[Catherine: A Story by William Makepeace Thackeray]@TWC D-Link book
Catherine: A Story

CHAPTER THE LAST
19/20

The author has been pleased at the disgust which his work has excited, and has watched with benevolent carefulness the wry faces that have been made by many of the patients who have swallowed the dose.

Solomons remembers, at the establishment in Birchin Lane where he had the honour of receiving his education, there used to be administered to the boys a certain cough-medicine, which was so excessively agreeable that all the lads longed to have colds in order to partake of the remedy.

Some of our popular novelists have compounded their drugs in a similar way, and made them so palatable that a public, once healthy and honest, has been well-nigh poisoned by their wares.

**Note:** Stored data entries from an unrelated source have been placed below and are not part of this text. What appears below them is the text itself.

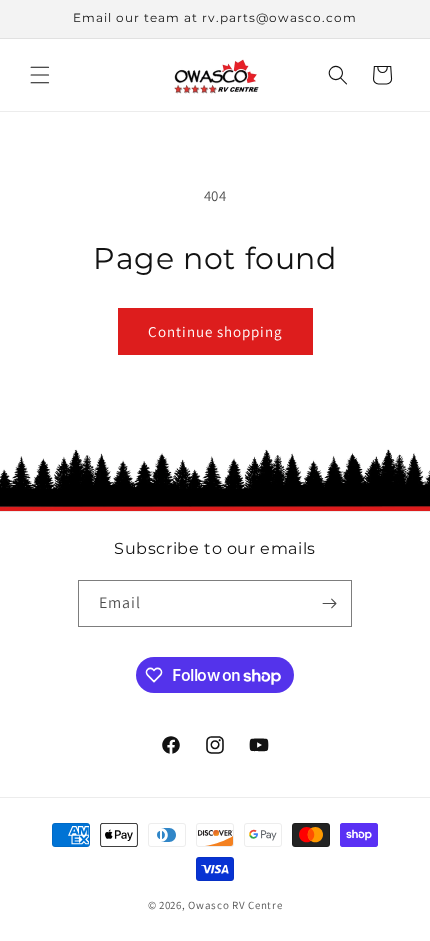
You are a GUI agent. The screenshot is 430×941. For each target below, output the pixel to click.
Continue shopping (215, 331)
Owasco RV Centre (235, 905)
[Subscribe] (329, 603)
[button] (40, 75)
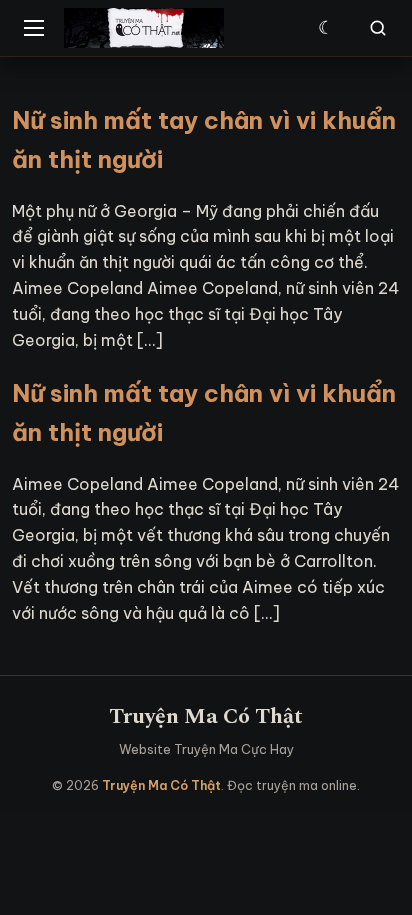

Solomons defies anyone to say the like of himself--that his doses have been as pleasant as champagne, and his pills as sweet as barley-sugar;--it has been his attempt to make vice to appear entirely vicious; and in those instances where he hath occasionally introduced something like virtue, to make the sham as evident as possible, and not allow the meanest capacity a single chance to mistake it.
And what has been the consequence?
That wholesome nausea which it has been his good fortune to create wherever he has been allowed to practise in his humble circle.
Has anyone thrown away a halfpennyworth of sympathy upon any person mentioned in this history?
Surely no.

But abler and more famous men than Solomons have taken a different plan; and it becomes every man in his vocation to cry out against such, and expose their errors as best he may.
Labouring under such ideas, Mr.Isaac Solomons, junior, produced the romance of Mrs.Cat, and confesses himself completely happy to have brought it to a conclusion.